In addition, the apparatus 200 further comprises a ranking circuitry 212 that may score each of the active agents that have been applied to the analyzed cells and/or rank each of the active agents. The ranking circuitry 212 may utilize one or more statistical models to perform such a scoring and/or ranking. The ranking circuitry 212 may utilize a cell-by-gene matrix to generate the scores and/or ranking. In such an embodiment, the ranking circuitry 212 may first convert the cell-by-gene matrix into an array. The ranking circuitry 212 may then remove the first column in the array, the first column including, in an example, the agent identities. Next, the ranking circuitry 212 may generate an average of the values in the array and then define the number of instances in the array. The ranking circuitry 212 may then use a statistical model, such as the Wilcoxon sign-rank test, to generate the score and/or rank. The ranking circuitry 212 may utilize processor 202, memory 204, or any other hardware component included in the apparatus 200 to perform these operations, as described in connection with FIGS. 1A-1B above and FIGS. 3-4 below. The ranking circuitry 212 may further utilize communications circuitry 206 to gather data from a variety of sources (such as, from the analysis circuitry 210, storage device 116, and/or, as noted, an OMICS sequencer 112) and may utilize input-output circuitry 208 to receive data from a user (for example, the ranking circuitry 212 may receive data and/or a cell-by gene matrix from a user interface).

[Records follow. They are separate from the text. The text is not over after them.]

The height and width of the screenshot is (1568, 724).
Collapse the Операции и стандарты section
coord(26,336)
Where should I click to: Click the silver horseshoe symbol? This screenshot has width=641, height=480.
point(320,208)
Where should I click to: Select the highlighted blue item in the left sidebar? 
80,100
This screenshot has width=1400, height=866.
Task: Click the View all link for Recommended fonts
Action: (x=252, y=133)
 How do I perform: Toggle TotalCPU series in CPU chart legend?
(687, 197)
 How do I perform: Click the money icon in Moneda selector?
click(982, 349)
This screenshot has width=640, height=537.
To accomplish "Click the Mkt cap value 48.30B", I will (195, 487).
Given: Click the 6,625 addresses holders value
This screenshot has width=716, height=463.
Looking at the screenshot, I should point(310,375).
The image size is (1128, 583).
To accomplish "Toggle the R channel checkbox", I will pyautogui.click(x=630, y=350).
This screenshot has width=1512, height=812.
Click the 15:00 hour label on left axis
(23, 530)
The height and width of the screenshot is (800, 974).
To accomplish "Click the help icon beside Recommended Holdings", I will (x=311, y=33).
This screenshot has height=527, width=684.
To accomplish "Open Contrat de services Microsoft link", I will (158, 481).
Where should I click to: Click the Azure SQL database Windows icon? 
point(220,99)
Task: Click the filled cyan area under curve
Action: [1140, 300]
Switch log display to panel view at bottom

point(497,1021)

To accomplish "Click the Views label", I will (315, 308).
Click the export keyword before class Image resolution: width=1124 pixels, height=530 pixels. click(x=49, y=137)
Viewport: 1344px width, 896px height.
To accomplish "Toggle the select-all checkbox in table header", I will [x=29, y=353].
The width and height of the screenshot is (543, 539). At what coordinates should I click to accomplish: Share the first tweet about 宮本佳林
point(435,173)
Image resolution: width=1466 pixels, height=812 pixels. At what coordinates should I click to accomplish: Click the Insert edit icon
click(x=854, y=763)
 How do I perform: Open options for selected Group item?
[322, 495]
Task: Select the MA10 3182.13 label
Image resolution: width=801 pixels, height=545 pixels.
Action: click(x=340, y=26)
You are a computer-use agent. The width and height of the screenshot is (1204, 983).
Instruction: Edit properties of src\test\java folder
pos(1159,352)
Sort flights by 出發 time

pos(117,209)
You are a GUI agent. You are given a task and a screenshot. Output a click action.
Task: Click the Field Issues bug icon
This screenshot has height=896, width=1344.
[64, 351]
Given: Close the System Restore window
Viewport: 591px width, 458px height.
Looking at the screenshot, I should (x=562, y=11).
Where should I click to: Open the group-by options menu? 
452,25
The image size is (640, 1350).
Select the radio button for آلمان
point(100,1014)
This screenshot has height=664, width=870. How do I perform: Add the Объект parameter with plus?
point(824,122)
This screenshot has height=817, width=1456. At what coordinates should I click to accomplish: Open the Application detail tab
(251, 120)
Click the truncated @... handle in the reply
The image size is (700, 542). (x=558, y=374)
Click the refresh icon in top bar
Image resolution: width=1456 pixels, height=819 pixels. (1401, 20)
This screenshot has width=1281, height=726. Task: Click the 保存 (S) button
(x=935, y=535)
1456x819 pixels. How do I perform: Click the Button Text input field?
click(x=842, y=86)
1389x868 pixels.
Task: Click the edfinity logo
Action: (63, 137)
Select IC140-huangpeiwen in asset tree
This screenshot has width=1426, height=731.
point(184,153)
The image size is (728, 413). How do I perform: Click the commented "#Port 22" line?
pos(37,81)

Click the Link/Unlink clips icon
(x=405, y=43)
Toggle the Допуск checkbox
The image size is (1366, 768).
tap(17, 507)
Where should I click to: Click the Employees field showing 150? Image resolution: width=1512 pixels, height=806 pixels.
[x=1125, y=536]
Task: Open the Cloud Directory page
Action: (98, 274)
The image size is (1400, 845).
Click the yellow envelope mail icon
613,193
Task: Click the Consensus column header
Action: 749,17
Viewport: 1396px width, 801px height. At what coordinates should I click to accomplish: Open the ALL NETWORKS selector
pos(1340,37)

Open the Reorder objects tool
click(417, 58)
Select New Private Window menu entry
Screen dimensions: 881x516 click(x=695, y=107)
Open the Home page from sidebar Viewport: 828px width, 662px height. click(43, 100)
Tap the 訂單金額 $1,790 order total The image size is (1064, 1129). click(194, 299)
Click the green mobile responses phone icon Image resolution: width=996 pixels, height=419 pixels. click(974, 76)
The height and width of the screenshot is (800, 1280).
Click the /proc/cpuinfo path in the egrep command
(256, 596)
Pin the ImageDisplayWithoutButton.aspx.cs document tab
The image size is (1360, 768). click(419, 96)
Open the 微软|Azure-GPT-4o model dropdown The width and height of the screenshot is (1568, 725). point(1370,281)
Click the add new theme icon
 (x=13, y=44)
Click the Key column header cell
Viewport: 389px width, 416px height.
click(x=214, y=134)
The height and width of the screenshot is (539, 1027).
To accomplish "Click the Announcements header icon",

Although components 202-212 are described in part using functional language, it will be understood that the particular implementations necessarily include the use of particular hardware. It should also be understood that certain of these components 202-212 may include similar or common hardware. For example, the analysis circuitry 210 and ranking circuitry 212 may each at times leverage use of the processor 202, memory 204, communications circuitry 206, or input-output circuitry 208, such that duplicate hardware is not required to facilitate operation of these physical elements of the apparatus 200 (although dedicated hardware elements may be used for any of these components in some embodiments, such as those in which enhanced parallelism may be desired). Use of the terms “circuitry,” and “engine” with respect to elements of the apparatus therefore shall be interpreted as necessarily including the particular hardware configured to perform the functions associated with the particular element being described. Of course, while the terms “circuitry” and “engine” should be understood broadly to include hardware, in some embodiments, the terms “circuitry” and “engine” may in addition refer to software instructions that configure the hardware components of the apparatus 200 to perform the various functions described herein.

Although the analysis circuitry 210 and ranking circuitry 212 may leverage processor 202, memory 204, communications circuitry 206, or input-output circuitry 208 as described above, it will be understood that any of these elements of apparatus 200 may include one or more dedicated processor, specially configured field programmable gate array (FPGA), or application specific interface circuit (ASIC) to perform its corresponding functions, and may accordingly leverage processor 202 executing software stored in a memory (such as, memory 204), or memory 204, communications circuitry 206 or input-output circuitry 208 for enabling any functions not performed by special-purpose hardware elements. In all embodiments, however, it will be understood that the analysis circuitry 210 and ranking circuitry 212 are implemented via particular machinery designed for performing the functions described herein in connection with such elements of apparatus 200.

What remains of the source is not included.